▸ Problem requirements: Format every line of the entries below as a JSON list of strings, with one string per line and blank lines omitted.
##### Exercise material
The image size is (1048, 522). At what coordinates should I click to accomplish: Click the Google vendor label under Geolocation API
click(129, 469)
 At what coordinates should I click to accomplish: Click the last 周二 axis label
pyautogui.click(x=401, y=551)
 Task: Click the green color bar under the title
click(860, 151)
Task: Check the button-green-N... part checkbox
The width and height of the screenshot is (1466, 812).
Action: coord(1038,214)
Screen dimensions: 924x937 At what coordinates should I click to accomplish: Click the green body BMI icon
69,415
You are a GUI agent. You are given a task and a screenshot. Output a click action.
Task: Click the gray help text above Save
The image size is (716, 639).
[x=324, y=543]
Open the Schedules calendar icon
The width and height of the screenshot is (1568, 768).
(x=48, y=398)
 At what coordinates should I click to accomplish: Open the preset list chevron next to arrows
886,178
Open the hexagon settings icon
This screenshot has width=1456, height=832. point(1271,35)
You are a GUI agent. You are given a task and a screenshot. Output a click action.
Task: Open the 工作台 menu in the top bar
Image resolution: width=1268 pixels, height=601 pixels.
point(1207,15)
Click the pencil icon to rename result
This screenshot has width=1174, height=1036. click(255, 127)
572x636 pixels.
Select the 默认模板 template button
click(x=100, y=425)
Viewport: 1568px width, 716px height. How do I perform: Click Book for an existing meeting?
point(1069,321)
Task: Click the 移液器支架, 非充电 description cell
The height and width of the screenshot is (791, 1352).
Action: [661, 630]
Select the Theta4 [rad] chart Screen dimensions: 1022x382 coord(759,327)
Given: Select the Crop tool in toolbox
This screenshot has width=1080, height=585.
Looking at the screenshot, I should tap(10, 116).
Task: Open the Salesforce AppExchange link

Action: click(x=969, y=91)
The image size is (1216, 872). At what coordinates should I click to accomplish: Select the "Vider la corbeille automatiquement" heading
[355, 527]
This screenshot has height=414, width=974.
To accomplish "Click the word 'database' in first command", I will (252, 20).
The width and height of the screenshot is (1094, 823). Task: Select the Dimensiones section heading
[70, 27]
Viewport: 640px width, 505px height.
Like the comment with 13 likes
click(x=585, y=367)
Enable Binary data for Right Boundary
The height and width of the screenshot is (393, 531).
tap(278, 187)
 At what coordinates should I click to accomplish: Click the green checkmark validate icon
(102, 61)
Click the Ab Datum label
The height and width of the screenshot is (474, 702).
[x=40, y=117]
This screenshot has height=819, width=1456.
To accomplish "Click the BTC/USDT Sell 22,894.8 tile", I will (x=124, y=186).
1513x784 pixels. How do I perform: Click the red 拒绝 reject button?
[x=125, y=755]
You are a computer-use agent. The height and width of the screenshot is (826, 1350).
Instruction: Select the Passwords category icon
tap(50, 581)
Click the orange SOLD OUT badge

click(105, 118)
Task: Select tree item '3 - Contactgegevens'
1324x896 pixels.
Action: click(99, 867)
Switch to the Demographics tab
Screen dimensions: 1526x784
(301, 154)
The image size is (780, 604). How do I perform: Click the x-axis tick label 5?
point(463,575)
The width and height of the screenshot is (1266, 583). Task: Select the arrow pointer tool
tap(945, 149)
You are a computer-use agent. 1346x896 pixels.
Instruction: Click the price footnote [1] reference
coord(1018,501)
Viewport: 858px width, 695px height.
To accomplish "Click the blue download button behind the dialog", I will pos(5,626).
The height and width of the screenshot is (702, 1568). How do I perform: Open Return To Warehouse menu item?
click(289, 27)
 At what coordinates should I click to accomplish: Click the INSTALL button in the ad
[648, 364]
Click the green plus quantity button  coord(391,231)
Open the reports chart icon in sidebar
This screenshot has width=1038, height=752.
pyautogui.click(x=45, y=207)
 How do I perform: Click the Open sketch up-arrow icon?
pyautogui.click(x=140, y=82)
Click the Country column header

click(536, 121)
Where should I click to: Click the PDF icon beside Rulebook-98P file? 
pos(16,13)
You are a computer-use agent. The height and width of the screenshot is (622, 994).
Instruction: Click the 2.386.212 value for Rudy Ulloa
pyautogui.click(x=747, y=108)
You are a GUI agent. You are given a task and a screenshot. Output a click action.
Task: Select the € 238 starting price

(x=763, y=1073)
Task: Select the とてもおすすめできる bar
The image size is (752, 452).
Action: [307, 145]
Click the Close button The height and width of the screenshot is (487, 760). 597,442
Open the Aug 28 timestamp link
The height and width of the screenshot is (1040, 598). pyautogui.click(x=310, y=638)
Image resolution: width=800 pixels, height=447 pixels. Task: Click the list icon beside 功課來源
##########
▸ Response to this task:
[
  "The image size is (1048, 522). At what coordinates should I click to accomplish: Click the Google vendor label under Geolocation API",
  "click(129, 469)",
  " At what coordinates should I click to accomplish: Click the last 周二 axis label",
  "pyautogui.click(x=401, y=551)",
  " Task: Click the green color bar under the title",
  "click(860, 151)",
  "Task: Check the button-green-N... part checkbox",
  "The width and height of the screenshot is (1466, 812).",
  "Action: coord(1038,214)",
  "Screen dimensions: 924x937 At what coordinates should I click to accomplish: Click the green body BMI icon",
  "69,415",
  "You are a GUI agent. You are given a task and a screenshot. Output a click action.",
  "Task: Click the gray help text above Save",
  "The image size is (716, 639).",
  "[x=324, y=543]",
  "Open the Schedules calendar icon",
  "The width and height of the screenshot is (1568, 768).",
  "(x=48, y=398)",
  " At what coordinates should I click to accomplish: Open the preset list chevron next to arrows",
  "886,178",
  "Open the hexagon settings icon",
  "This screenshot has width=1456, height=832. point(1271,35)",
  "You are a GUI agent. You are given a task and a screenshot. Output a click action.",
  "Task: Open the 工作台 menu in the top bar",
  "Image resolution: width=1268 pixels, height=601 pixels.",
  "point(1207,15)",
  "Click the pencil icon to rename result",
  "This screenshot has width=1174, height=1036. click(255, 127)",
  "572x636 pixels.",
  "Select the 默认模板 template button",
  "click(x=100, y=425)",
  "Viewport: 1568px width, 716px height. How do I perform: Click Book for an existing meeting?",
  "point(1069,321)",
  "Task: Click the 移液器支架, 非充电 description cell",
  "The height and width of the screenshot is (791, 1352).",
  "Action: [661, 630]",
  "Select the Theta4 [rad] chart Screen dimensions: 1022x382 coord(759,327)",
  "Given: Select the Crop tool in toolbox",
  "This screenshot has width=1080, height=585.",
  "Looking at the screenshot, I should tap(10, 116).",
  "Task: Open the Salesforce AppExchange link",
  "Action: click(x=969, y=91)",
  "The image size is (1216, 872). At what coordinates should I click to accomplish: Select the \"Vider la corbeille automatiquement\" heading",
  "[355, 527]",
  "This screenshot has height=414, width=974.",
  "To accomplish \"Click the word 'database' in first command\", I will (252, 20).",
  "The width and height of the screenshot is (1094, 823). Task: Select the Dimensiones section heading",
  "[70, 27]",
  "Viewport: 640px width, 505px height.",
  "Like the comment with 13 likes",
  "click(x=585, y=367)",
  "Enable Binary data for Right Boundary",
  "The height and width of the screenshot is (393, 531).",
  "tap(278, 187)",
  " At what coordinates should I click to accomplish: Click the green checkmark validate icon",
  "(102, 61)",
  "Click the Ab Datum label",
  "The height and width of the screenshot is (474, 702).",
  "[x=40, y=117]",
  "This screenshot has height=819, width=1456.",
  "To accomplish \"Click the BTC/USDT Sell 22,894.8 tile\", I will (x=124, y=186).",
  "1513x784 pixels. How do I perform: Click the red 拒绝 reject button?",
  "[x=125, y=755]",
  "You are a computer-use agent. The height and width of the screenshot is (826, 1350).",
  "Instruction: Select the Passwords category icon",
  "tap(50, 581)",
  "Click the orange SOLD OUT badge",
  "click(105, 118)",
  "Task: Select tree item '3 - Contactgegevens'",
  "1324x896 pixels.",
  "Action: click(99, 867)",
  "Switch to the Demographics tab",
  "Screen dimensions: 1526x784",
  "(301, 154)",
  "The image size is (780, 604). How do I perform: Click the x-axis tick label 5?",
  "point(463,575)",
  "The width and height of the screenshot is (1266, 583). Task: Select the arrow pointer tool",
  "tap(945, 149)",
  "You are a computer-use agent. 1346x896 pixels.",
  "Instruction: Click the price footnote [1] reference",
  "coord(1018,501)",
  "Viewport: 858px width, 695px height.",
  "To accomplish \"Click the blue download button behind the dialog\", I will pos(5,626).",
  "The height and width of the screenshot is (702, 1568). How do I perform: Open Return To Warehouse menu item?",
  "click(289, 27)",
  " At what coordinates should I click to accomplish: Click the INSTALL button in the ad",
  "[648, 364]",
  "Click the green plus quantity button  coord(391,231)",
  "Open the reports chart icon in sidebar",
  "This screenshot has width=1038, height=752.",
  "pyautogui.click(x=45, y=207)",
  " How do I perform: Click the Open sketch up-arrow icon?",
  "pyautogui.click(x=140, y=82)",
  "Click the Country column header",
  "click(536, 121)",
  "Where should I click to: Click the PDF icon beside Rulebook-98P file? ",
  "pos(16,13)",
  "You are a computer-use agent. The height and width of the screenshot is (622, 994).",
  "Instruction: Click the 2.386.212 value for Rudy Ulloa",
  "pyautogui.click(x=747, y=108)",
  "You are a GUI agent. You are given a task and a screenshot. Output a click action.",
  "Task: Select the € 238 starting price",
  "(x=763, y=1073)",
  "Task: Select the とてもおすすめできる bar",
  "The image size is (752, 452).",
  "Action: [307, 145]",
  "Click the Close button The height and width of the screenshot is (487, 760). 597,442",
  "Open the Aug 28 timestamp link",
  "The height and width of the screenshot is (1040, 598). pyautogui.click(x=310, y=638)",
  "Image resolution: width=800 pixels, height=447 pixels. Task: Click the list icon beside 功課來源"
]